» Records for the exercise:
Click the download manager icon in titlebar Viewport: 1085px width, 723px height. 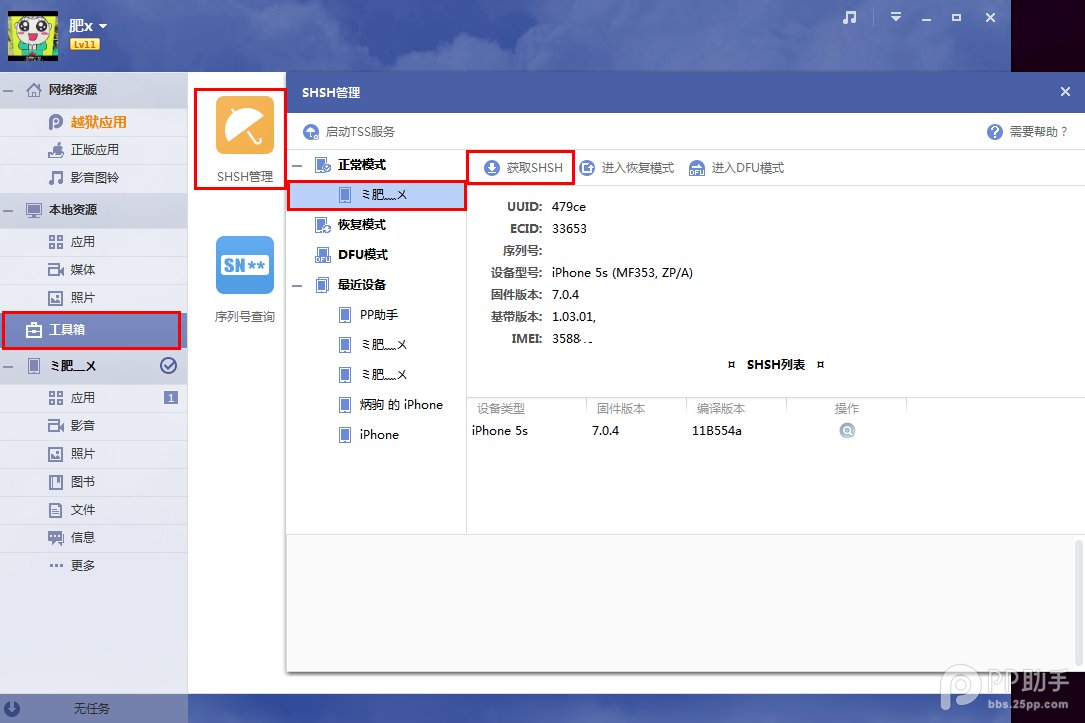896,17
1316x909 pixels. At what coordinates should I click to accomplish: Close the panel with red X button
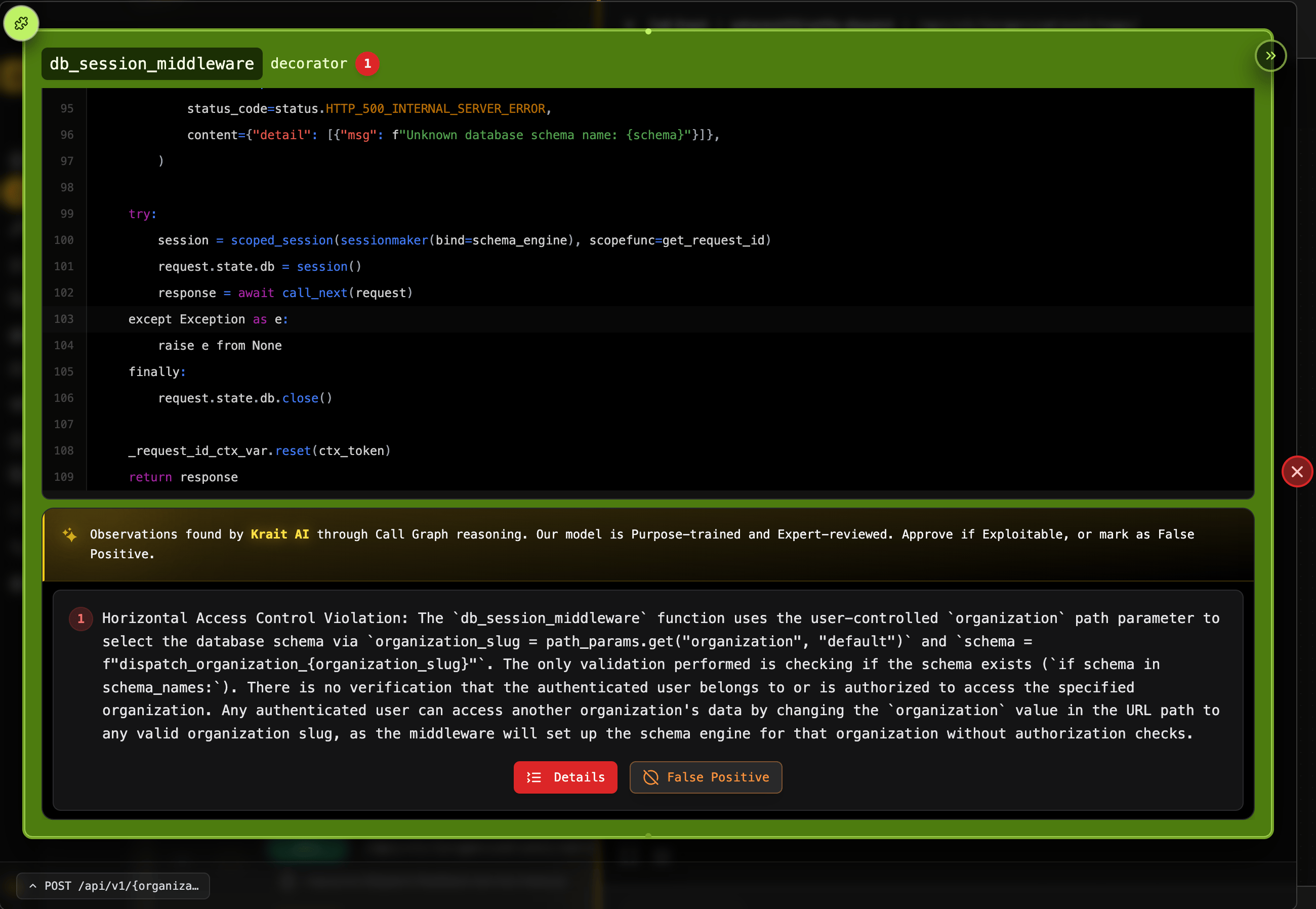tap(1297, 472)
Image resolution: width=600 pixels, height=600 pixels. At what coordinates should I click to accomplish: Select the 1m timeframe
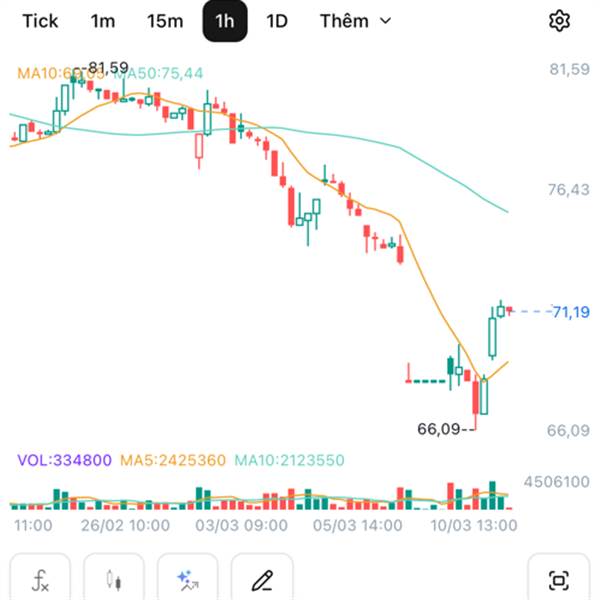point(102,21)
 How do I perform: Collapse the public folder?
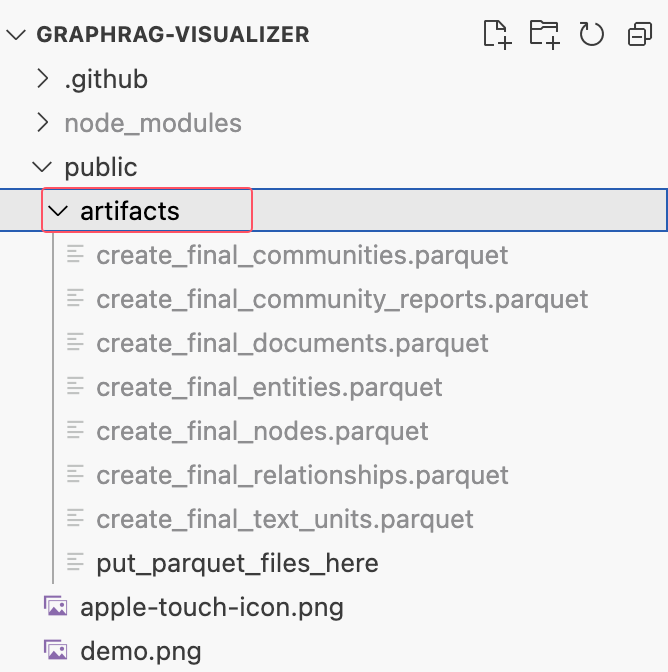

» Exercise aim:
Each line from the one with "1316x909 pixels. At" to the end of the material needs to be output word for word, with no picture included.

» Result for this exercise:
1316x909 pixels. At what coordinates should I click to accomplish: Close the panel with red X button
tap(1297, 472)
Image resolution: width=600 pixels, height=600 pixels. At what coordinates should I click to accomplish: Select the 1m timeframe
point(102,21)
 How do I perform: Collapse the public folder?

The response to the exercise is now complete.